→ **EXERCISE**: Copy the records below exactly. Include all of them.
########
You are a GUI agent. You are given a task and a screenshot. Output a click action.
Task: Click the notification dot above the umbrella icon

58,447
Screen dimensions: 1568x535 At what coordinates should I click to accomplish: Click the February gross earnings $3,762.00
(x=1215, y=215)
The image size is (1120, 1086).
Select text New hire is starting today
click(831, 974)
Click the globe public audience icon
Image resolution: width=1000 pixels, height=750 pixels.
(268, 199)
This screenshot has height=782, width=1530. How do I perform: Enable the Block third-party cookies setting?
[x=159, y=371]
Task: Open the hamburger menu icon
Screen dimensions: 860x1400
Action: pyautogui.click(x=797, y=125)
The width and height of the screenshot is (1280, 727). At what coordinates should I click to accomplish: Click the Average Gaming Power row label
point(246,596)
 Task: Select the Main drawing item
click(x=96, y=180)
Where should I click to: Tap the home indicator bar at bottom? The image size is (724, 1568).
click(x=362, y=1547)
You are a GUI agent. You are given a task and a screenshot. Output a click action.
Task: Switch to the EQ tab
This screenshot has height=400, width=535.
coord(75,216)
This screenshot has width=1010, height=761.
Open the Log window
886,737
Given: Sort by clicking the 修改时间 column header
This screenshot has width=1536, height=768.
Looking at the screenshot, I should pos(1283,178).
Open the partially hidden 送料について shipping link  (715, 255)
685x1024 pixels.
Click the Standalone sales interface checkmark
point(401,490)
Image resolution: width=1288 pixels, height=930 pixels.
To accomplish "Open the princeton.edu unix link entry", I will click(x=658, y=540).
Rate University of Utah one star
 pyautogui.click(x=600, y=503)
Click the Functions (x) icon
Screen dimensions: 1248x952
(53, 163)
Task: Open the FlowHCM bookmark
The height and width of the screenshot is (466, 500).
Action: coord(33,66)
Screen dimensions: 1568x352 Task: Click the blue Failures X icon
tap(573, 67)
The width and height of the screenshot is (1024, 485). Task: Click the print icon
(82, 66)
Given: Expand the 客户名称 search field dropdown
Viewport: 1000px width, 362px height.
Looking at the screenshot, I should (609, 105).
########
→ **EXERCISE RESPONSE**:
You are a GUI agent. You are given a task and a screenshot. Output a click action.
Task: Click the notification dot above the umbrella icon

58,447
Screen dimensions: 1568x535 At what coordinates should I click to accomplish: Click the February gross earnings $3,762.00
(x=1215, y=215)
The image size is (1120, 1086).
Select text New hire is starting today
click(831, 974)
Click the globe public audience icon
Image resolution: width=1000 pixels, height=750 pixels.
(268, 199)
This screenshot has height=782, width=1530. How do I perform: Enable the Block third-party cookies setting?
[x=159, y=371]
Task: Open the hamburger menu icon
Screen dimensions: 860x1400
Action: pyautogui.click(x=797, y=125)
The width and height of the screenshot is (1280, 727). At what coordinates should I click to accomplish: Click the Average Gaming Power row label
point(246,596)
 Task: Select the Main drawing item
click(x=96, y=180)
Where should I click to: Tap the home indicator bar at bottom? The image size is (724, 1568).
click(x=362, y=1547)
You are a GUI agent. You are given a task and a screenshot. Output a click action.
Task: Switch to the EQ tab
This screenshot has height=400, width=535.
coord(75,216)
This screenshot has width=1010, height=761.
Open the Log window
886,737
Given: Sort by clicking the 修改时间 column header
This screenshot has width=1536, height=768.
Looking at the screenshot, I should pos(1283,178).
Open the partially hidden 送料について shipping link  (715, 255)
685x1024 pixels.
Click the Standalone sales interface checkmark
point(401,490)
Image resolution: width=1288 pixels, height=930 pixels.
To accomplish "Open the princeton.edu unix link entry", I will click(x=658, y=540).
Rate University of Utah one star
 pyautogui.click(x=600, y=503)
Click the Functions (x) icon
Screen dimensions: 1248x952
(53, 163)
Task: Open the FlowHCM bookmark
The height and width of the screenshot is (466, 500).
Action: coord(33,66)
Screen dimensions: 1568x352 Task: Click the blue Failures X icon
tap(573, 67)
The width and height of the screenshot is (1024, 485). Task: Click the print icon
(82, 66)
Given: Expand the 客户名称 search field dropdown
Viewport: 1000px width, 362px height.
Looking at the screenshot, I should (609, 105).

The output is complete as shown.